- PROVIDED DATA -
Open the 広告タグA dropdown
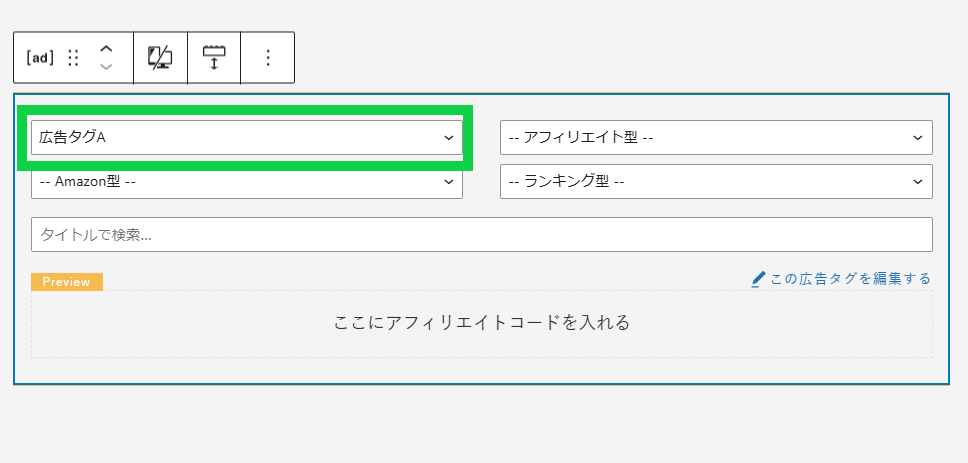 pos(247,138)
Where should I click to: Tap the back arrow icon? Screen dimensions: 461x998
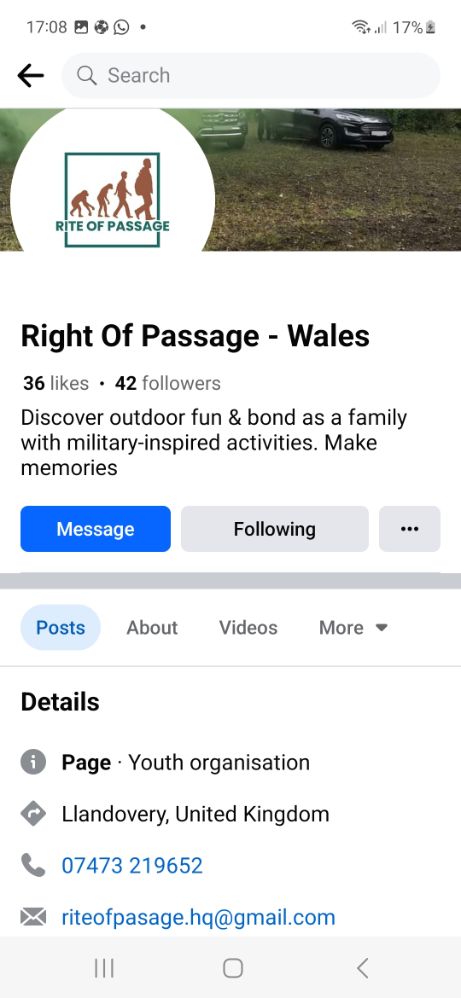click(31, 76)
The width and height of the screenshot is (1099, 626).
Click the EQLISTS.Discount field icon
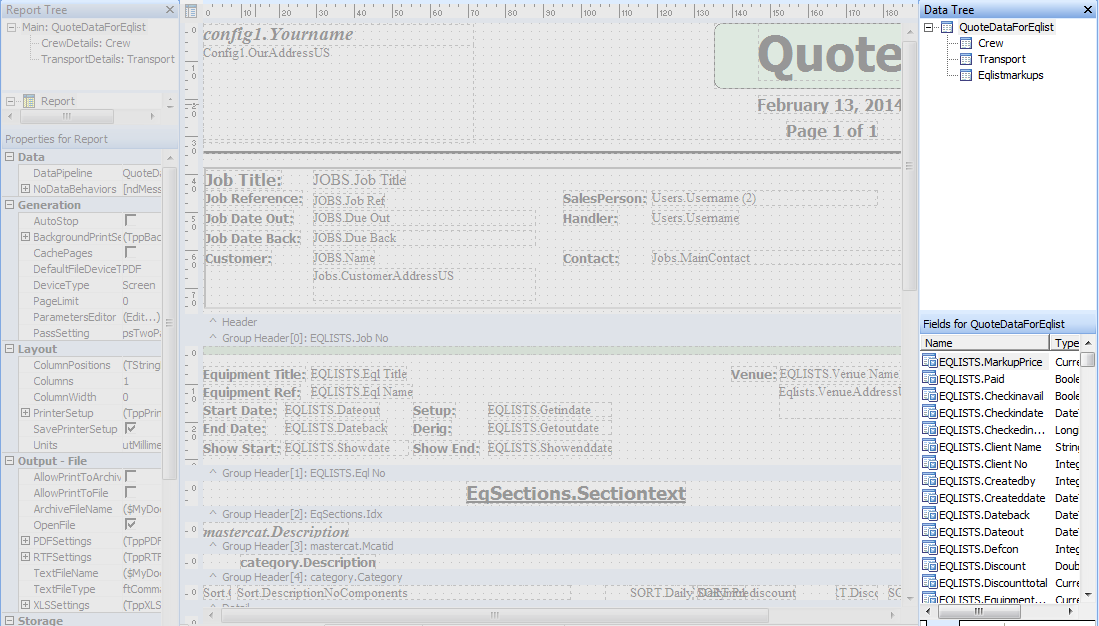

- WORK TO COMPLETE -
Transcribe the entries above word for word, but leave every picture out of your copy.

- THE ANSWER -
Open the 広告タグA dropdown
 pos(247,138)
Where should I click to: Tap the back arrow icon? Screen dimensions: 461x998
click(31, 76)
The width and height of the screenshot is (1099, 626).
Click the EQLISTS.Discount field icon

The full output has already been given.